ちょっとばかり悔しかったから、ホンの少しからかってやろうとか、不届きな事を考えた。


「デスマスク様のほっぺた、触らせて下さい。」
「……は?」


思わぬ言葉に目を丸くする彼。
不意打ちは大成功だった。


「近くで見たら、思ってたより柔らかそうだったので、プニッと突っつかせて下さい。」
「突っつくって、オマエ……。」


一瞬、困ったような顔をして私を見る。
彼のそんな表情、滅多に見れるものじゃないから、少しばかりの優越感に浸った私。
すると、刹那に切り替わった彼の悪戯な笑顔に、自分の意思を飛び越えて、胸が勝手にドキッと高鳴った。


「触らしてやっても良いが、見返りを貰わねぇとな。
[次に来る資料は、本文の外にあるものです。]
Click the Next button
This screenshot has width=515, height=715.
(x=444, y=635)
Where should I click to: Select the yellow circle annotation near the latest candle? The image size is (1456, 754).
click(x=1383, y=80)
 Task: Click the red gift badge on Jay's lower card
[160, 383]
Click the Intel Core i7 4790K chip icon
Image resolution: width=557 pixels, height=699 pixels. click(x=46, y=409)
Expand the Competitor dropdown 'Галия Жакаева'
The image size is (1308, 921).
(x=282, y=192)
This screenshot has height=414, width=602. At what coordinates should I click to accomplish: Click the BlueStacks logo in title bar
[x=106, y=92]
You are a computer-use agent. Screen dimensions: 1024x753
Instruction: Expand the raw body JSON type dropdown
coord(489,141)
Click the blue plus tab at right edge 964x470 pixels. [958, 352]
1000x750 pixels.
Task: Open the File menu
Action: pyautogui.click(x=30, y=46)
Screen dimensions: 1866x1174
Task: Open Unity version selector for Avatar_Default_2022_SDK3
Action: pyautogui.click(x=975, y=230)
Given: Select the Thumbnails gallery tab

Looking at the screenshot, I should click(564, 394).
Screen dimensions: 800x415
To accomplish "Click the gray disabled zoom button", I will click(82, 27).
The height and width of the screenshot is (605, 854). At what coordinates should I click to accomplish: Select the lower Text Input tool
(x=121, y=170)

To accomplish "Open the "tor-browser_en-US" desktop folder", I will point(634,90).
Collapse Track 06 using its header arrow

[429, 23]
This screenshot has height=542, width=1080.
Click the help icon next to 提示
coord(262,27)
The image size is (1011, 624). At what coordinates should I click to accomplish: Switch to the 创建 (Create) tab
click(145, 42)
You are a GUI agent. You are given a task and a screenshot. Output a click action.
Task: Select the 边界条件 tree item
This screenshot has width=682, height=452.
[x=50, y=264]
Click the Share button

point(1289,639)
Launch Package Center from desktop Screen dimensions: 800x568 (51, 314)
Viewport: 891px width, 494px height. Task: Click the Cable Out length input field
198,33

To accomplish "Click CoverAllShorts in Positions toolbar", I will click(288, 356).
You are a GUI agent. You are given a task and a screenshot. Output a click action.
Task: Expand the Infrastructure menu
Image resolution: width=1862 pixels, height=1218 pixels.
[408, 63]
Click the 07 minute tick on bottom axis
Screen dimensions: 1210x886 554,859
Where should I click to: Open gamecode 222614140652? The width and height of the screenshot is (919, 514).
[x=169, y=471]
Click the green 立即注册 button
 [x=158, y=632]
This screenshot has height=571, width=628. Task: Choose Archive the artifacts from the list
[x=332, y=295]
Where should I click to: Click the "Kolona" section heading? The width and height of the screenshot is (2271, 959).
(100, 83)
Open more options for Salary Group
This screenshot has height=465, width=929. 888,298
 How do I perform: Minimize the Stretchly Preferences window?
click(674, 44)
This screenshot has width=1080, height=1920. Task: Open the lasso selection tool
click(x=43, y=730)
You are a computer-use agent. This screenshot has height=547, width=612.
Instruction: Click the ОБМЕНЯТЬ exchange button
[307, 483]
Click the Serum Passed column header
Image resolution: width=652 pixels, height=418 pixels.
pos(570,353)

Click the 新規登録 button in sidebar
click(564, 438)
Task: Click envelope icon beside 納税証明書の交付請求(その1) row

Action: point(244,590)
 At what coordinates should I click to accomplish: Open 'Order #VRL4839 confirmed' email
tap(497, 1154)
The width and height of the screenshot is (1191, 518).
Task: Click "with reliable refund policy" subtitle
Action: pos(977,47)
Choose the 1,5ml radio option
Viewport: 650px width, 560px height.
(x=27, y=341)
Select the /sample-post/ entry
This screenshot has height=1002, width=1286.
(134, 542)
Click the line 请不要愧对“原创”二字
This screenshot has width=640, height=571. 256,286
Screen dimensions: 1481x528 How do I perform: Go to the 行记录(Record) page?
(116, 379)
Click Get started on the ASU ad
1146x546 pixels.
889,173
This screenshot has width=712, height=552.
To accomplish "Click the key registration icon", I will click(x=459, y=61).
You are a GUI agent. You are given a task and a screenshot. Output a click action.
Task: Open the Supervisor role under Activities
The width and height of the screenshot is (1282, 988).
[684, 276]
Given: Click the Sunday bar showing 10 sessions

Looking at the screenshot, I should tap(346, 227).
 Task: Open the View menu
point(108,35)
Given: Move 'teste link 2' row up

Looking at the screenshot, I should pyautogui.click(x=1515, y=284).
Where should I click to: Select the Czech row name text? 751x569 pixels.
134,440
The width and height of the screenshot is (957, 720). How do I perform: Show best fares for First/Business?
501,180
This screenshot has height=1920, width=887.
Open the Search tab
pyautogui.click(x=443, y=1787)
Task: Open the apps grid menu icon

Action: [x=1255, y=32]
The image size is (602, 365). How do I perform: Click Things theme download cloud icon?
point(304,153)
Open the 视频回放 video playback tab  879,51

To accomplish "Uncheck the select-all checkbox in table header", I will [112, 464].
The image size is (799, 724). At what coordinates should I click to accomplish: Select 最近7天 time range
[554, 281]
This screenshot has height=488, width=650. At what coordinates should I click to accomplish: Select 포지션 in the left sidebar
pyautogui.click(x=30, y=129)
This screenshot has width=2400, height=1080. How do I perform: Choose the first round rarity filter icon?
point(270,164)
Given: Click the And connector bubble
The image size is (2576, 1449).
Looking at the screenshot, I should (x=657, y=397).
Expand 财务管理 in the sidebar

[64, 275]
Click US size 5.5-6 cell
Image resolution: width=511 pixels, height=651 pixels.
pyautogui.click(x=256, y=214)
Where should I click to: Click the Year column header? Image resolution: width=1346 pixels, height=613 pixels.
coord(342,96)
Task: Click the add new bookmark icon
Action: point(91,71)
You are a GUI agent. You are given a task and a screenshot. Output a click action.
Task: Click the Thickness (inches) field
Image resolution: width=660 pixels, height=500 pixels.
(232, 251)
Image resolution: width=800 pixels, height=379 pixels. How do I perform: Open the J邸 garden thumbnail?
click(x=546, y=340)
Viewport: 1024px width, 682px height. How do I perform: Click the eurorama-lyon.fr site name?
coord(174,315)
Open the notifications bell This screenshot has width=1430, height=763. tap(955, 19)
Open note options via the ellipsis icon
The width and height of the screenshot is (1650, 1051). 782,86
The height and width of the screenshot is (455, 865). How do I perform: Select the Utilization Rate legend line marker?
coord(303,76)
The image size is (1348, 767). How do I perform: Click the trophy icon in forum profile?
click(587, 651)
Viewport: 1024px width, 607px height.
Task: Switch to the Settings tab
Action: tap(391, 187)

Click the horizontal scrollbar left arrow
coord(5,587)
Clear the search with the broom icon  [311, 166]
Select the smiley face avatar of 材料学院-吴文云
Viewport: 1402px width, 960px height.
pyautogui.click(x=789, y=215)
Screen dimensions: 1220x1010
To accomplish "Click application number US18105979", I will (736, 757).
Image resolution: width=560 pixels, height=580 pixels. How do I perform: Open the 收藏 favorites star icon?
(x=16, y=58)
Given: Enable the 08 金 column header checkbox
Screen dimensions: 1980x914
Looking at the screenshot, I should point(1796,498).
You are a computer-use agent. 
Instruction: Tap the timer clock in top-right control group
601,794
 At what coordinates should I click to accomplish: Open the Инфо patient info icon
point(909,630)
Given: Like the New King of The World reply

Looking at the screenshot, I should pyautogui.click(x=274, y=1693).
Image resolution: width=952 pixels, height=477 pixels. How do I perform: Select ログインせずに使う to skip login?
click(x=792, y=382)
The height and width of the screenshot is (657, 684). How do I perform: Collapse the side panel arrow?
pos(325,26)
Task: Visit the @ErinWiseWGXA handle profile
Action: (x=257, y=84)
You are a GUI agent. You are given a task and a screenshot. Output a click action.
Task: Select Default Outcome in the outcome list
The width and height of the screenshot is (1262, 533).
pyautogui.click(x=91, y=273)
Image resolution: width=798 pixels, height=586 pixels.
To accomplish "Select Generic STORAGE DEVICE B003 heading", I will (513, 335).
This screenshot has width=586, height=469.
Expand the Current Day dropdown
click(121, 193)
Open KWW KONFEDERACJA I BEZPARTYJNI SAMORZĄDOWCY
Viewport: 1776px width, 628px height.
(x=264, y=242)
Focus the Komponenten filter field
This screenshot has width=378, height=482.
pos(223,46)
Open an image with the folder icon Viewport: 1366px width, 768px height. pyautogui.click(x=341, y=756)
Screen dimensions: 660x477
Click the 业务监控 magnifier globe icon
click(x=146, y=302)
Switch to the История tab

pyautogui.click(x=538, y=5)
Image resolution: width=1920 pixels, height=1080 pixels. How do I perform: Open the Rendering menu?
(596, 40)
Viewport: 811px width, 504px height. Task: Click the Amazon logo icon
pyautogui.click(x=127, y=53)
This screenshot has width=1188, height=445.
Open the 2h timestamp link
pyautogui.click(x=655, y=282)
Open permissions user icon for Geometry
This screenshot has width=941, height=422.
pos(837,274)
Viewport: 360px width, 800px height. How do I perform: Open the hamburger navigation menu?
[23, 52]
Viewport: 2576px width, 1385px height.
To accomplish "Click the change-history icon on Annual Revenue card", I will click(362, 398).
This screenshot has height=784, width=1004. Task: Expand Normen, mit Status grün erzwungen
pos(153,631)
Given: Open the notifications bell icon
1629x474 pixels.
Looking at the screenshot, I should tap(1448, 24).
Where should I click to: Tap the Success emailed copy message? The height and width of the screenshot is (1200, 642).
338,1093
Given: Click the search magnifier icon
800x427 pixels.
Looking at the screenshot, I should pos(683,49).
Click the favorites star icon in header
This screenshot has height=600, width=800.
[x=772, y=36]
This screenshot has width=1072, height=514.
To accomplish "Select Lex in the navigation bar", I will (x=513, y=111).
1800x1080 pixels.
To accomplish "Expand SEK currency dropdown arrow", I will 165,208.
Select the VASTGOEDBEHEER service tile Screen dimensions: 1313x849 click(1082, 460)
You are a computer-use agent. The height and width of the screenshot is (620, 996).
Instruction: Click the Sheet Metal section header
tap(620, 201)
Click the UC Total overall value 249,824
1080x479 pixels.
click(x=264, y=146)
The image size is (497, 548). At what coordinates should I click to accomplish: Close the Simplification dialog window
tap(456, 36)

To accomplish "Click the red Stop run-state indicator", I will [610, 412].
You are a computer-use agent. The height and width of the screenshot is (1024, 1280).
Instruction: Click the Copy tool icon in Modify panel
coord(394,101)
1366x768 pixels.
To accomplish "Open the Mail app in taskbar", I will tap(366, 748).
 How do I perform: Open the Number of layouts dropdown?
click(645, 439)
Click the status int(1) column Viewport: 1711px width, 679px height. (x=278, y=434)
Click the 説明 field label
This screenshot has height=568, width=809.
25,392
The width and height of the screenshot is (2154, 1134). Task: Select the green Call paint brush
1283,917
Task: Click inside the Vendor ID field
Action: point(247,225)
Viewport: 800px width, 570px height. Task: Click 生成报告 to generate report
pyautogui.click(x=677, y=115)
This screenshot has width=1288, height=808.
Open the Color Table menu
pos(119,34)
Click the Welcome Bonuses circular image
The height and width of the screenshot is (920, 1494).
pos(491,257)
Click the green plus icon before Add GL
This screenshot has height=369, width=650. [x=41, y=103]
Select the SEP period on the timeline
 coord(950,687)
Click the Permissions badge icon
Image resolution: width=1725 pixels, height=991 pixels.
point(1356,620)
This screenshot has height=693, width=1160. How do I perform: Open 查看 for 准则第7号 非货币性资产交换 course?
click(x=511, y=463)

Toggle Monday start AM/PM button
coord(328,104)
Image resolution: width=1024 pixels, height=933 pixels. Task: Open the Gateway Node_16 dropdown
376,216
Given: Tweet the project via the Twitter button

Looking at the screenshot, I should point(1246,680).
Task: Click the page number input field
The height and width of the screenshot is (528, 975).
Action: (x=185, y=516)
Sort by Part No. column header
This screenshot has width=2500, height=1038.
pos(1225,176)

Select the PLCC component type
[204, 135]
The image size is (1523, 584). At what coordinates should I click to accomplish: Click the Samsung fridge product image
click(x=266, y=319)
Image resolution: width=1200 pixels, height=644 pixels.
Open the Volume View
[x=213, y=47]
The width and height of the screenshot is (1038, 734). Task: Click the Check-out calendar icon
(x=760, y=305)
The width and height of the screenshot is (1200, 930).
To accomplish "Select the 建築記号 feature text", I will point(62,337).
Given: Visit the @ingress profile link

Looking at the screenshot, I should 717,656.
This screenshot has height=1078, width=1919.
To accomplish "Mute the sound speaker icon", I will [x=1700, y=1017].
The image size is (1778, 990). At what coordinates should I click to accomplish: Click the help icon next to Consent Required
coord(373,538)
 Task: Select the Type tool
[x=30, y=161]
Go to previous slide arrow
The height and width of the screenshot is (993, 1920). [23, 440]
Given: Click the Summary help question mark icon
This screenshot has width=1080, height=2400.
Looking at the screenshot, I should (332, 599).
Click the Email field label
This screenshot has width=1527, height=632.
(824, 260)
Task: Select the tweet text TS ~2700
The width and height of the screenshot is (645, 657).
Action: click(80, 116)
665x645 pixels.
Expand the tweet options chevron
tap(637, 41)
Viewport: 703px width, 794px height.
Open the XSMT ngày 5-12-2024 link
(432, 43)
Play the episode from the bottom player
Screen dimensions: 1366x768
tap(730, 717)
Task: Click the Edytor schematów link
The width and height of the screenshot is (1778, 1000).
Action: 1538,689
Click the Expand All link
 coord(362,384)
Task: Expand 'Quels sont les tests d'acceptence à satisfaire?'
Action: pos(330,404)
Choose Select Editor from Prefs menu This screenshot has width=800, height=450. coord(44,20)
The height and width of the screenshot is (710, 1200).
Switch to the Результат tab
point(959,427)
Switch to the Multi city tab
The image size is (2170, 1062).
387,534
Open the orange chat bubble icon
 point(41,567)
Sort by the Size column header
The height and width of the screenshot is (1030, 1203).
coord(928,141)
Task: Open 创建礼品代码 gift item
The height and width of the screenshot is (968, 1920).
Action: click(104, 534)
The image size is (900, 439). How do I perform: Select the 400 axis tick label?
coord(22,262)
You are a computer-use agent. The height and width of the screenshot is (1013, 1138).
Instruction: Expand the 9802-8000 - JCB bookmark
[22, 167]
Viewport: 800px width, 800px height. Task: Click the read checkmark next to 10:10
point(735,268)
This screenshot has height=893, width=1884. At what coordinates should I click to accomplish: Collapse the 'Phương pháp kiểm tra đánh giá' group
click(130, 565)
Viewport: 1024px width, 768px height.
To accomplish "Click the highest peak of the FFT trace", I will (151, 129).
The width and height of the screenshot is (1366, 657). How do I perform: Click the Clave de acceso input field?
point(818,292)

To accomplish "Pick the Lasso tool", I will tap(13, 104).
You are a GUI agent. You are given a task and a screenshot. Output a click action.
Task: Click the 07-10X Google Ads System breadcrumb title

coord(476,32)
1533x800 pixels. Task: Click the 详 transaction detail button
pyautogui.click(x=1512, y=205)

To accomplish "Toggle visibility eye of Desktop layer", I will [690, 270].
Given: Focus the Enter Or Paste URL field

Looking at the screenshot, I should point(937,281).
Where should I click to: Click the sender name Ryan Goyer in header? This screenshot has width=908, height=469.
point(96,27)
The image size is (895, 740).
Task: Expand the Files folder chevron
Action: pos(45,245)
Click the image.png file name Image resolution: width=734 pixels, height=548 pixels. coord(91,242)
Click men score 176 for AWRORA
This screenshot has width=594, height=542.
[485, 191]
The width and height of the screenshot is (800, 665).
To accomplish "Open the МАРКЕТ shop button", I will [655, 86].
」
「……見返り?」


聞き返した時には、もう遅く。
気付いた時には、手遅れだった。


「っ?!」


彼はもう、見返りを私から貰っていた。
と言うより、奪っていた。
唇に温かで柔らかな感触。
そして、目の前に揺れる、光をいっぱいに浴びた銀の髪。
私は目を見開いたまま、でも、彼は瞼を閉じて。
デスマスク様って、意外と睫が長いのね。
なんて、至近距離でその整った顔を見つめながら思った。


名残惜しげに離れる唇。
その途端、彼で陰になっていた朝日が視界に飛び込んで、眩しくて立ち眩みがした。
いや、それは眩しさのせいではないかもしれない。
彼の唇から伝わる、ありとあらゆる感情に混乱して、胸がキュッと締め付けられたから。



キスの甘さに酔って、ココが何処かさえ忘れそうになる



「ほら、触れよ、アリア。良い具合に上等の見返り貰ったしな。」
「やっ! もう、デスマスク様のバカッ!」
「ぁあ? バカって何だよ、バカって?!」


ポンポンと自分の頬を叩いて私に突き出した彼を、ドンッと思いっきり突き飛ばした。
それは明らか過ぎる照れ隠し。



‐end‐





蟹さまは『夜中に飲み明かして朝帰り』的なイメージがありますが、そこを何とか覆そうと思って、『朝の爽やかな蟹さま』を演出しようと目論みました。
が……、見事に撃沈しました(苦笑)
朝でもこってり濃ゆいのが蟹さまだと、改めて理解した次第です。